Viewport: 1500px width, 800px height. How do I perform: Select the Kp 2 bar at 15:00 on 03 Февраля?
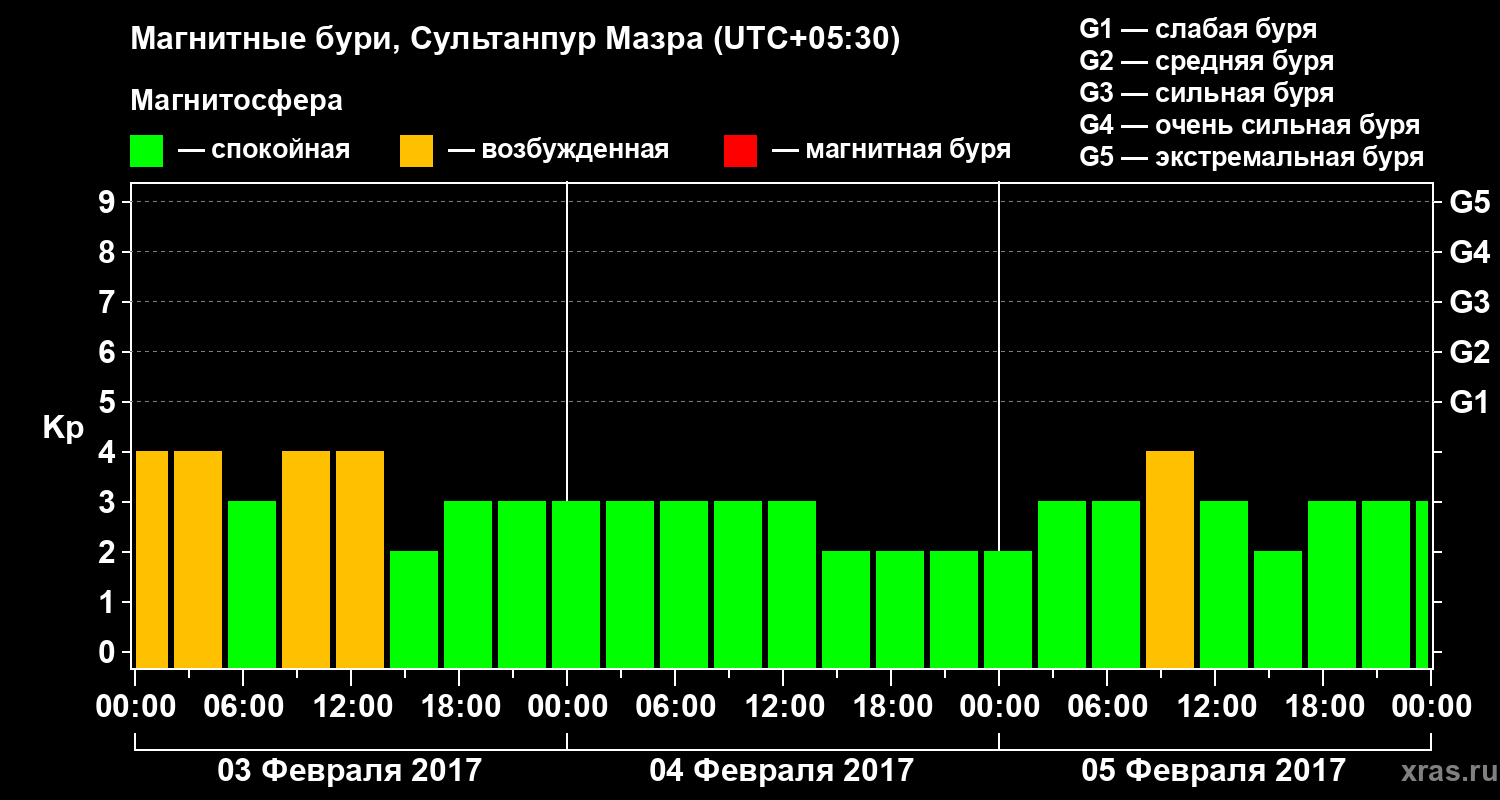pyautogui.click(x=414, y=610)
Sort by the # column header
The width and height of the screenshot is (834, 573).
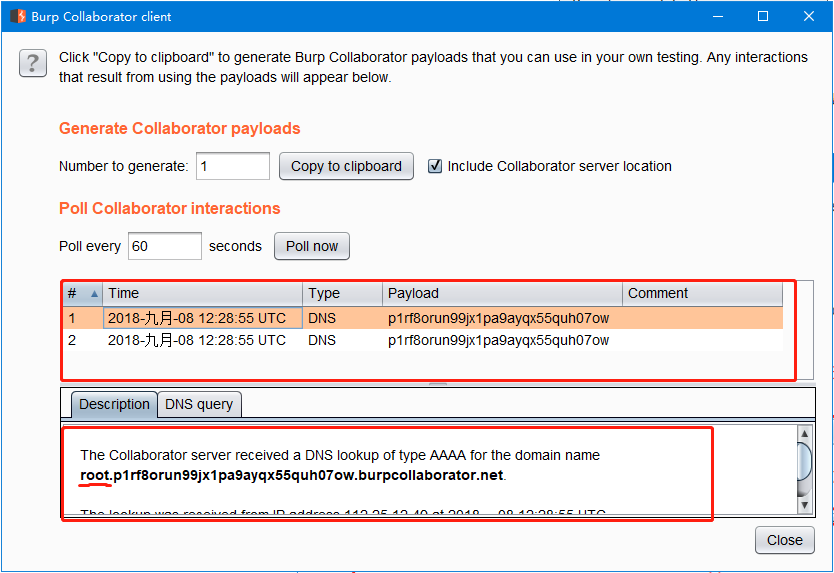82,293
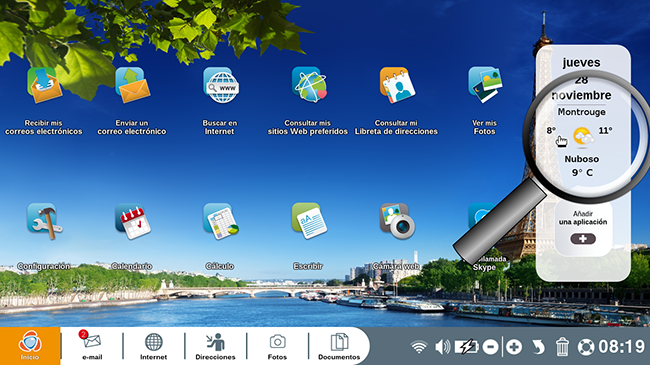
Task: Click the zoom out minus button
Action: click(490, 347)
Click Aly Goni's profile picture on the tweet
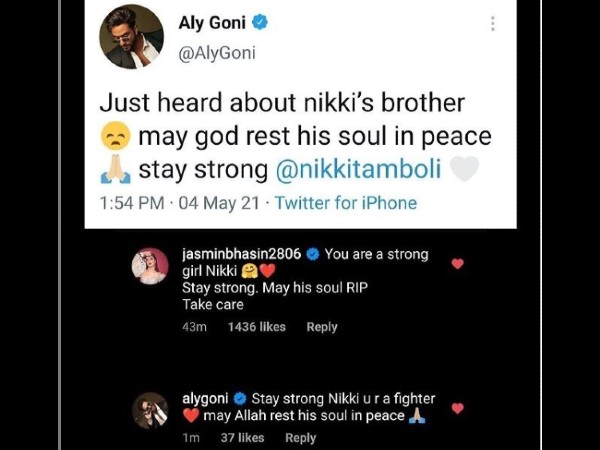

#### Arbeitsauftrag
Formatieren Sie die Zeilen sämtlicher Einträge oben als nummerierte Liste und lassen Sie dabei Leerzeilen weg. Die Bilder gehören nicht in Ihre Antwort.

#### Lösung
1. Viewport: 1500px width, 800px height. How do I perform: Select the Kp 2 bar at 15:00 on 03 Февраля?
2. pyautogui.click(x=414, y=610)
3. Sort by the # column header
4. The width and height of the screenshot is (834, 573).
5. 82,293
6. Task: Click the zoom out minus button
7. Action: click(490, 347)
8. Click Aly Goni's profile picture on the tweet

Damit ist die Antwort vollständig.